### Work instruction
Only lines with the word "Image" belong in the answer; copy them from the records below.

### Provided information
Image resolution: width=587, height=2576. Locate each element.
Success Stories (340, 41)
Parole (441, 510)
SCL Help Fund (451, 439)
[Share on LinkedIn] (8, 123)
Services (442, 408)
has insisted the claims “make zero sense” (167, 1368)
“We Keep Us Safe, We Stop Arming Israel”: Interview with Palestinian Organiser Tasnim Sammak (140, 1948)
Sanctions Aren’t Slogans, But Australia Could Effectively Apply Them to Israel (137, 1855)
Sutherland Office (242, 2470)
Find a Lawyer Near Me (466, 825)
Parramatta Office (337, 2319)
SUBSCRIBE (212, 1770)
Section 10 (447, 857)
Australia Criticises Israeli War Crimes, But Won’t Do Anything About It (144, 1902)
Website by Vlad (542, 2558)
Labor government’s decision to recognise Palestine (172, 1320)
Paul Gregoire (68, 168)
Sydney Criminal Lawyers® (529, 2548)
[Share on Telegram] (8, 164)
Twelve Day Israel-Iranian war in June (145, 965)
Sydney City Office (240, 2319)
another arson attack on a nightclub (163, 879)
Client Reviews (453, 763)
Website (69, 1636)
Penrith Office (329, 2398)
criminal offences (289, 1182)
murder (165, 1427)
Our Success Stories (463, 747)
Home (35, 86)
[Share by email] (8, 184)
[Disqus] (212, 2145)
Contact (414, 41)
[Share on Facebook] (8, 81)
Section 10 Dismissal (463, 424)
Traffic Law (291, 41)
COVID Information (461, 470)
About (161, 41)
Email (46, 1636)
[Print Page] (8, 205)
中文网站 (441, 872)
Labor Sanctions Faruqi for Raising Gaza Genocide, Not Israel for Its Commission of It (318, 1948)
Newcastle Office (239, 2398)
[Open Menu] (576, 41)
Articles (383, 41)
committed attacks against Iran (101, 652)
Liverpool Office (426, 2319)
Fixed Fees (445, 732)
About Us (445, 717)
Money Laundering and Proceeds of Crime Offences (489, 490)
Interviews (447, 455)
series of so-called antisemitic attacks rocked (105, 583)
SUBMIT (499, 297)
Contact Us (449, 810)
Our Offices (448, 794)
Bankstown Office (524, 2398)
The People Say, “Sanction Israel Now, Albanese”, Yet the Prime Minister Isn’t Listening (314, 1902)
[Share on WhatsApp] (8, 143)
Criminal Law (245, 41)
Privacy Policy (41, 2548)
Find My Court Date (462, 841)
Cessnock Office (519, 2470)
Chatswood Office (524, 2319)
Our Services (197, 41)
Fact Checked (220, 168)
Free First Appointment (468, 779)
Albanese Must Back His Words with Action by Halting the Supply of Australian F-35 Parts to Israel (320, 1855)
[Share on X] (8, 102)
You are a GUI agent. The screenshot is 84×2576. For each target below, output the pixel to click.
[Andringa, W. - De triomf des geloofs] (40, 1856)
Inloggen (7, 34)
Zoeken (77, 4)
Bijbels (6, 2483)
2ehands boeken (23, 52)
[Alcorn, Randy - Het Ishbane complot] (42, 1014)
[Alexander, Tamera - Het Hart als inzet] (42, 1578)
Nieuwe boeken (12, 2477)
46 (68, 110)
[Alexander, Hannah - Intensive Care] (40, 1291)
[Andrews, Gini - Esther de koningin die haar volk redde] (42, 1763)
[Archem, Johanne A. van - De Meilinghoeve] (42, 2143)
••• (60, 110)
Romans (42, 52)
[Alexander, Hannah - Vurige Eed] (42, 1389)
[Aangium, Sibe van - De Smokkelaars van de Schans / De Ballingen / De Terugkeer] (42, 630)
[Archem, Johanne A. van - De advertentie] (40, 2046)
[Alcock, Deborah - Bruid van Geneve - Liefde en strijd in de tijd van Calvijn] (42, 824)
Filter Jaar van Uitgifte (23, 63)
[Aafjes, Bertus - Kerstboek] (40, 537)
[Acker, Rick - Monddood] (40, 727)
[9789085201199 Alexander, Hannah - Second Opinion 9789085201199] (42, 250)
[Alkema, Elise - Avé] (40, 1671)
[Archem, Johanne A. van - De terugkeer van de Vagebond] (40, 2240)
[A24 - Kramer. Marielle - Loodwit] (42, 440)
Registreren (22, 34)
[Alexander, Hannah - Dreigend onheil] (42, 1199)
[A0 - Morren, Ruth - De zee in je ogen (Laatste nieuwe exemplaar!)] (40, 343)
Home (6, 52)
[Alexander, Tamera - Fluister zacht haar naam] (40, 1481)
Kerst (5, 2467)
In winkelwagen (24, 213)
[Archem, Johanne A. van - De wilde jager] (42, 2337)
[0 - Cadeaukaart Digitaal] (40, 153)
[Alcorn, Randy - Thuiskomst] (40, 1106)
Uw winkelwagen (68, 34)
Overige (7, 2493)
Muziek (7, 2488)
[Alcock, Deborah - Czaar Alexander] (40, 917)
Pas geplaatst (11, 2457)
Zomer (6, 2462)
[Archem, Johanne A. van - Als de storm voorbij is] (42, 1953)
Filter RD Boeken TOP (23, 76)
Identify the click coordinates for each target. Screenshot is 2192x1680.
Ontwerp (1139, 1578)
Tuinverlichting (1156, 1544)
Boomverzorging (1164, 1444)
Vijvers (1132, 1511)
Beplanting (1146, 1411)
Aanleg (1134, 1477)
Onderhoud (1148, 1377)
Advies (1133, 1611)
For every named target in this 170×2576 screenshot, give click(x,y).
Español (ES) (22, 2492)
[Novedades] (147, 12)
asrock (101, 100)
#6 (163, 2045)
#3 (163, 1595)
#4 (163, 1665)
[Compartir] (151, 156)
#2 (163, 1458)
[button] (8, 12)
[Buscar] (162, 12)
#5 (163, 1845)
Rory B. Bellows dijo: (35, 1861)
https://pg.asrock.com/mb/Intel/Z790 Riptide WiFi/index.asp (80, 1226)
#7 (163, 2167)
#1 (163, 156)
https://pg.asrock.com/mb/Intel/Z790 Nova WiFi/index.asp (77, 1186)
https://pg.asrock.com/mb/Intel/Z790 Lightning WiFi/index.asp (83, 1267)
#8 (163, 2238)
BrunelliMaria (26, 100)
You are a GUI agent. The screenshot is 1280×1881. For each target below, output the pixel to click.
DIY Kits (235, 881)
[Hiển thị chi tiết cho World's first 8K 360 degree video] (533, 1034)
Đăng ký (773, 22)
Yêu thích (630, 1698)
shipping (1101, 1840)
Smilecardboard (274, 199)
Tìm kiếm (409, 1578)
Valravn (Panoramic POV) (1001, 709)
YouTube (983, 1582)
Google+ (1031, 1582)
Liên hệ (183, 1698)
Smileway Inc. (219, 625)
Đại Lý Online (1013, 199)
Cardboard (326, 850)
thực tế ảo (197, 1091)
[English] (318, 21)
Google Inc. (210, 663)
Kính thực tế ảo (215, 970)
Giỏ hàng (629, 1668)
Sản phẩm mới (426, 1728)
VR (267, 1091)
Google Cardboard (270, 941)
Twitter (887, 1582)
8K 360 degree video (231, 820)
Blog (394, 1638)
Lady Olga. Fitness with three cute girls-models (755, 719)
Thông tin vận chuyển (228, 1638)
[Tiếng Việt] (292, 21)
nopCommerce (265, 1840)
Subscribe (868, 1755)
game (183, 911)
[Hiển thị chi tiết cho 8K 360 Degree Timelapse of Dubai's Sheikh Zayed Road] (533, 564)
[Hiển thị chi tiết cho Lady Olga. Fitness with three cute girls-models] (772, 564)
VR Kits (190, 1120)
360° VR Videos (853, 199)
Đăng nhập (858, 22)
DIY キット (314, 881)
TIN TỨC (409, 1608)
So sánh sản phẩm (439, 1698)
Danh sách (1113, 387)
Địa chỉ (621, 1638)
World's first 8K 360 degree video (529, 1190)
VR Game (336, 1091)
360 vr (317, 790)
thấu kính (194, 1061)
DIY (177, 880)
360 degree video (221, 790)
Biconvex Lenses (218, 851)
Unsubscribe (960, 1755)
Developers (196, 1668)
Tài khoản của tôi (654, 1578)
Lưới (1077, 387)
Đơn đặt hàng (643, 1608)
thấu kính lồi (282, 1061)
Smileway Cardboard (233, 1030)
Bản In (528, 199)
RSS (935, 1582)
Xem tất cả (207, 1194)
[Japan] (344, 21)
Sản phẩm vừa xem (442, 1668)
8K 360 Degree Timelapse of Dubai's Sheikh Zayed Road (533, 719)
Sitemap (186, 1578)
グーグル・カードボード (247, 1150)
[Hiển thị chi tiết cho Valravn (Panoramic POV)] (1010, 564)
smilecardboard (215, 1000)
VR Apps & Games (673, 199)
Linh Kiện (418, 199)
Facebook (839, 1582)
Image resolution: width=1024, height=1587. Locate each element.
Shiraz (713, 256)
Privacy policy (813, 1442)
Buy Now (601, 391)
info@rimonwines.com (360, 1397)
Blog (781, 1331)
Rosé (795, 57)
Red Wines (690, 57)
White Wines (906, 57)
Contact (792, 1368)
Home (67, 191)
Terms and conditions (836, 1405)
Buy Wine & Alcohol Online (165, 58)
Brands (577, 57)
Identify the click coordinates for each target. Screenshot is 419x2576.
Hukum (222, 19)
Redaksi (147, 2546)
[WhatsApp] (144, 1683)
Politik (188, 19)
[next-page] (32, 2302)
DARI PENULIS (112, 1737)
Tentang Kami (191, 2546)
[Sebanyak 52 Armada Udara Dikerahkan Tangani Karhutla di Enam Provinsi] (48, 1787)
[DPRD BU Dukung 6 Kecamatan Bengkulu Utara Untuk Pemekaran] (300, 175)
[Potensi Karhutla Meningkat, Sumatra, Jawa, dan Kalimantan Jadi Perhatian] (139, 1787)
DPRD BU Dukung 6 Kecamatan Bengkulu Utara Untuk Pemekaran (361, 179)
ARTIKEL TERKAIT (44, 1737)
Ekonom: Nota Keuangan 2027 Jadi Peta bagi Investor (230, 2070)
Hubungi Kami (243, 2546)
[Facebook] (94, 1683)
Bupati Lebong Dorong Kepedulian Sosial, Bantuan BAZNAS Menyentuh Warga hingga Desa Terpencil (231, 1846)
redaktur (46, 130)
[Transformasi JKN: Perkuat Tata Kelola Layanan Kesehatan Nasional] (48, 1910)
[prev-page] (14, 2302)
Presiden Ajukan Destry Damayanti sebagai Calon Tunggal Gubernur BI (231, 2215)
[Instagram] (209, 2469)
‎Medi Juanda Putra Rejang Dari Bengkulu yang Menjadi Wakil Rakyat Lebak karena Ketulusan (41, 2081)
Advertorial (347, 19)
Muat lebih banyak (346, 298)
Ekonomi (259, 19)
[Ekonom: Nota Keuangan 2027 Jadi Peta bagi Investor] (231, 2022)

### Result for this task
Image resolution: width=587, height=2576. Locate each element.
Image resolution: width=1024, height=1587. Locate each element.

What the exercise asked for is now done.